As it turns out, I was being far too harsh on Gary Dauberman. Yes, he wrote the horrifically awful The Nun, but he also wrote the damn good remake of Stephen King’s IT (including the upcoming second part), and he has been praised for helping develop the (admittedly already cancelled) Swamp Thing TV show. More importantly, Annabelle is, despite everything, my absolute favourite Conjuring film since the original. Who saw that coming?
Now, make no mistake, Annabelle Comes Home is far from a masterpiece and is roughly about as scary as Mary Poppins. What it is, though, is a genuine, honest-to-goodness good time. It starts with your usual bit of franchise house cleaning as Ed and Lorraine make a short appearance to return Annabelle to her glass home and to set up the rest of the film, but that’s pretty much all we see of them until the film’s final few minutes.
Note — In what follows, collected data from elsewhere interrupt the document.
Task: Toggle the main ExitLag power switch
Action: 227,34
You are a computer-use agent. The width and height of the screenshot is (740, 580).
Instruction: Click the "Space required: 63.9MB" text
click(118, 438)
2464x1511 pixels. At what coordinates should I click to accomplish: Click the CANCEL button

Which is a pity because, for what must be the first time ever, they’re actually pretty entertaining company as they trade quips and chaste flirtation like Mulder and Scully.
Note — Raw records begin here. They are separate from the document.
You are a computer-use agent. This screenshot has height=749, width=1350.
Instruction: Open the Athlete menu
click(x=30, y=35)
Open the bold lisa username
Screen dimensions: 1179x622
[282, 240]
Their chirpier, funnier and much less self-serious appearance may be short, but it is also a good indicator of what’s to come. The rest of the film divides its time between being something of a really quite charming and likable period teen-comedy (it really plays into its early ‘70s setting, with Badfinger’s underrated masterpiece of an album, Straight Up, working as an unlikely soundtrack to various parts of the film) and the rest with being the cinematic equivalent of the House of Horrors: loads of obvious jump scares, loads of kooky monster designs, and absolutely no real peril whatsoever.
The Conjuring series may no longer work at all as horror, but Annabelle Comes Home marks the point where the series develops a sense of humour and basically abandons any real attempts at straight-up horror. It finally feels like it knows how lazy and obvious its jump-scares are, so instead of trying to scare us it focuses primarily on giving us some genuinely endearing teen and kid characters (led by the wonderful Mckenna Grace, who has already built up a more impressive filmography than many actors six or seven times her age), a bunch of gags that actually kind of work and a surprisingly sweet and big-hearted core. It also seems to quadruple the amount of jump “scares” but rather than feel like they’re trying to actually scare us, they basically come across like a self-parodic in-joke between filmmakers and audience.
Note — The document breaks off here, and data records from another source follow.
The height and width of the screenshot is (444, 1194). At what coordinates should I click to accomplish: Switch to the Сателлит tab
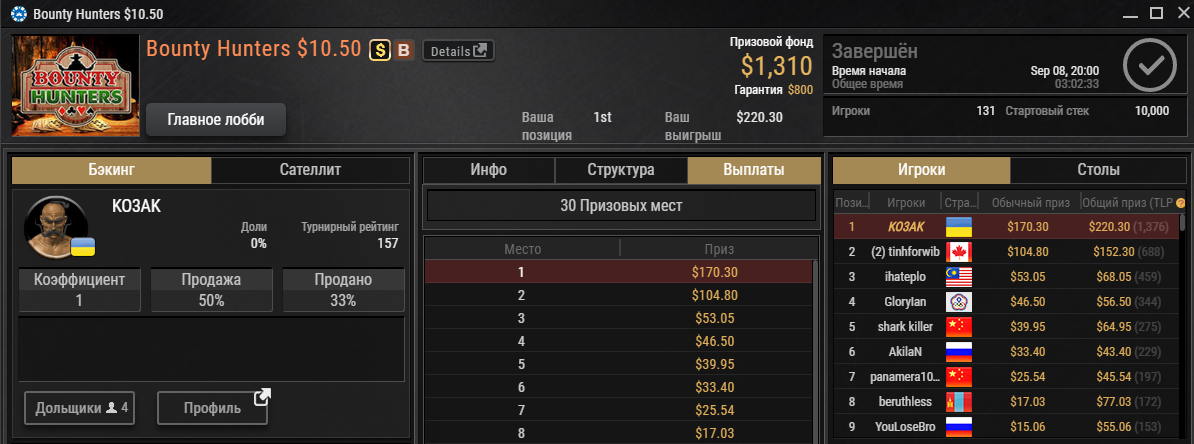(310, 170)
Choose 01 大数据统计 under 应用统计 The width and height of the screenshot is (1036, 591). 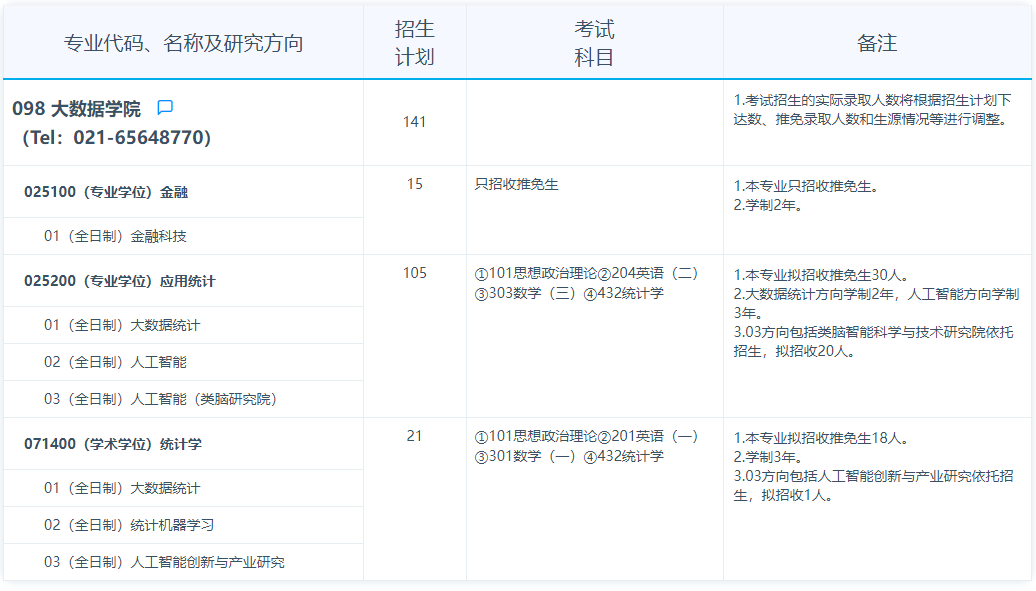pyautogui.click(x=122, y=325)

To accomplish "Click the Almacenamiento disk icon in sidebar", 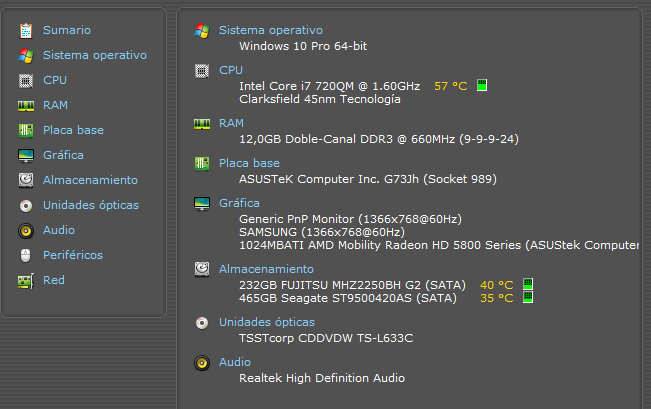I will (x=26, y=180).
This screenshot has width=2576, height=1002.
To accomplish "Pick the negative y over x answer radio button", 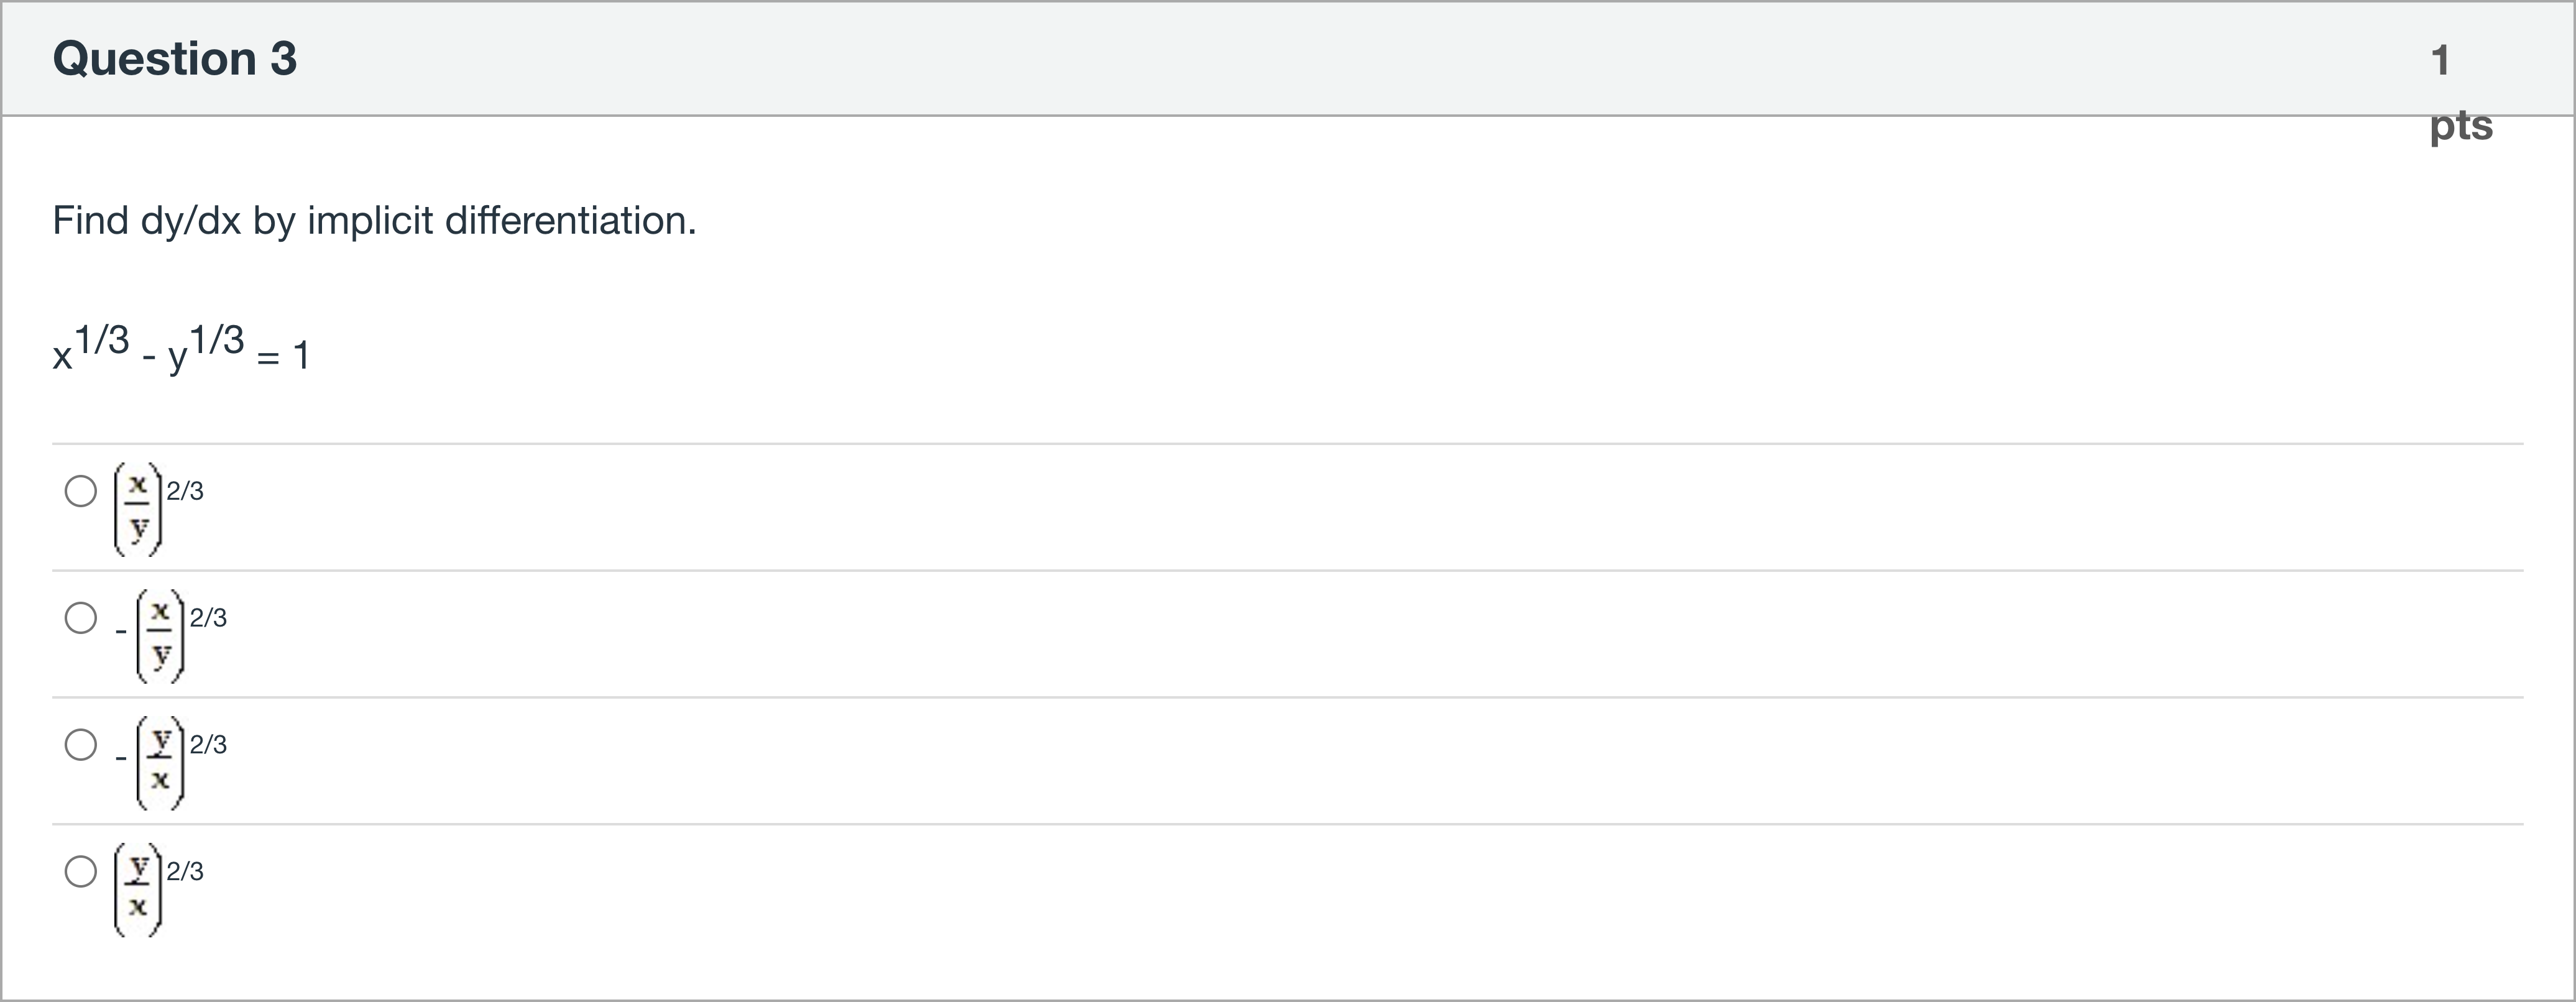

Yeah, these jump-scares still wear out their welcome long before the end of the film and even at just over 100-minutes, the movie could still have done to lose a good twenty minutes but neither of these take away from the overwhelming likability of what is, when you get down to it, a highly cynical cash grab.
I should mention, though, that if you want to see Mckenna Grace in a genuinely exceptional horror property, skip Annabelle the Third and check out the Haunting of Hill House on Netflix instead. It might just be the greatest bit of horror-anything that I have ever, ever seen and the greatest original series yet commissioned by the streaming giant. If, however, you’re in the mood for a fun night at the pictures with loads of goofy jump “scares”, a few decent giggles and a bunch of super likeable teen and tween characters (I know, right?), Annabelle Comes Home is not a half bad choice.